Appositional.
This isn’t a picture of Wormwood.
I’m not sure why I keep coming back to the decadent espionage thrillers of the ’70s for popcorn reading, these days. Maybe because we were much more sophisticated then? We handled it all—oil crises, Mideast flareups, terrorist hijackings, the existential struggle of the individual against an inevitable subsumption within this bureaucratic matrix, or that—we handled it all with so much more aplomb then than now, it seems. (This is as false as any other comparison of one decade to another. Allow me a minor pecadillo.) —I’m not sure why I keep coming back to Trevanian and MacBeth, in particular. The one so appallingly heartsick beneath its po-faced satire; the other so inadvertently ridiculous beneath its literary pretensions. (That one still managing to naught itself in the belly of the whale Annihilation, but I’m inexcusably referencing an inside joke hermetically sealed. —The first, of course, seeks to return to God by moving shibumily with God, knowing all the while it never can, but like I said, inexcusable, and dragging God into this will not help.)
It?
He? His? (She, hers?) (Penn’s?) —Both of them, of course, united in their queerly doomed battles, taking up the master’s tools against that 20th century grotesque, Bond. James Bond—
The explosions going off today world wide have been smoldering on a long sexual and emotional fuse. The terrorist has been the subliminal idol of an androcentric cultural heritage from prebiblical times to the present. His mystique is the latest version of the Demon Lover. He evokes pity because he lives in death. He emanates sexual power because he represents obliteration. He excites with the thrill of fear. He is the essential challenge to tenderness. He is at once a hero of risk and an antihero of mortality.

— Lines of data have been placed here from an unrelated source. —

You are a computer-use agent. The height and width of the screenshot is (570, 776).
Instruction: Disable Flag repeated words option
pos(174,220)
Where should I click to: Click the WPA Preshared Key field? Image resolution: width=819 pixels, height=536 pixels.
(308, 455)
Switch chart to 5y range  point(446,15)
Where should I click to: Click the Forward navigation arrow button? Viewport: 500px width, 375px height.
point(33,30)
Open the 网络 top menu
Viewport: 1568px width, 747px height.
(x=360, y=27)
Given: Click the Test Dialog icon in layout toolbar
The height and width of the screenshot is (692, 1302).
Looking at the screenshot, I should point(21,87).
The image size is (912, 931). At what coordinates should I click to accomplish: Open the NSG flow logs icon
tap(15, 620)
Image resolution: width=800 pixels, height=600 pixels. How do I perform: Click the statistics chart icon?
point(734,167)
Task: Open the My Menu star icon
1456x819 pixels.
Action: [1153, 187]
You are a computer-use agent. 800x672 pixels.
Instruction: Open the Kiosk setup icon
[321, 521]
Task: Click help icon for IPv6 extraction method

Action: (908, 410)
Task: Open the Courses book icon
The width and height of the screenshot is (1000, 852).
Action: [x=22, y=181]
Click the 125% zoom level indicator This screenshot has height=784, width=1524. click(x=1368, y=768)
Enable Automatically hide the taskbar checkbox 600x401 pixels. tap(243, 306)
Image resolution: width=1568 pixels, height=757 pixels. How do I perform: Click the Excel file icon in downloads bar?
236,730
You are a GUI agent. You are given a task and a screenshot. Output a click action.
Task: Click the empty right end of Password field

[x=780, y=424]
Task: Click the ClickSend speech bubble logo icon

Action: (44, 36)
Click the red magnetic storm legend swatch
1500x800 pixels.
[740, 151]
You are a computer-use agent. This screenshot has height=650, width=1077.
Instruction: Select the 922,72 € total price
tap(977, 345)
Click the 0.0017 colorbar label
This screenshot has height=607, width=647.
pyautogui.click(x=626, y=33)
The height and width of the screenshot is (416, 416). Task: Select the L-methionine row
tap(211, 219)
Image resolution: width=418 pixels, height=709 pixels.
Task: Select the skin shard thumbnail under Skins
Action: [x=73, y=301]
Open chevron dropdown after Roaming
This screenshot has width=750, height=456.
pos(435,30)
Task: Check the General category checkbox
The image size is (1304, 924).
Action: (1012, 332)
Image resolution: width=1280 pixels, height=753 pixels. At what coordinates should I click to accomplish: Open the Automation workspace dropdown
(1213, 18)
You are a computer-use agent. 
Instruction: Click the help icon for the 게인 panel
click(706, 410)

He glares out from reviewing stands, where the passing troops salute him. He strides in skintight black leather across the stage, then sets his guitar on fire. He straps a hundred pounds of weaponry to his body, larger than life on the film screen. He peers down from huge glorious-leader posters, and confers with himself at summit meetings. He drives the fastest cars and wears the most opaque sunglasses. He lunges into the prize-fight ring to the sound of cheers. Whatever he dons becomes a uniform. He is a living weapon. Whatever he does at first appalls, then becomes faddish. We are told that women lust to have him. We are told that men lust to be him.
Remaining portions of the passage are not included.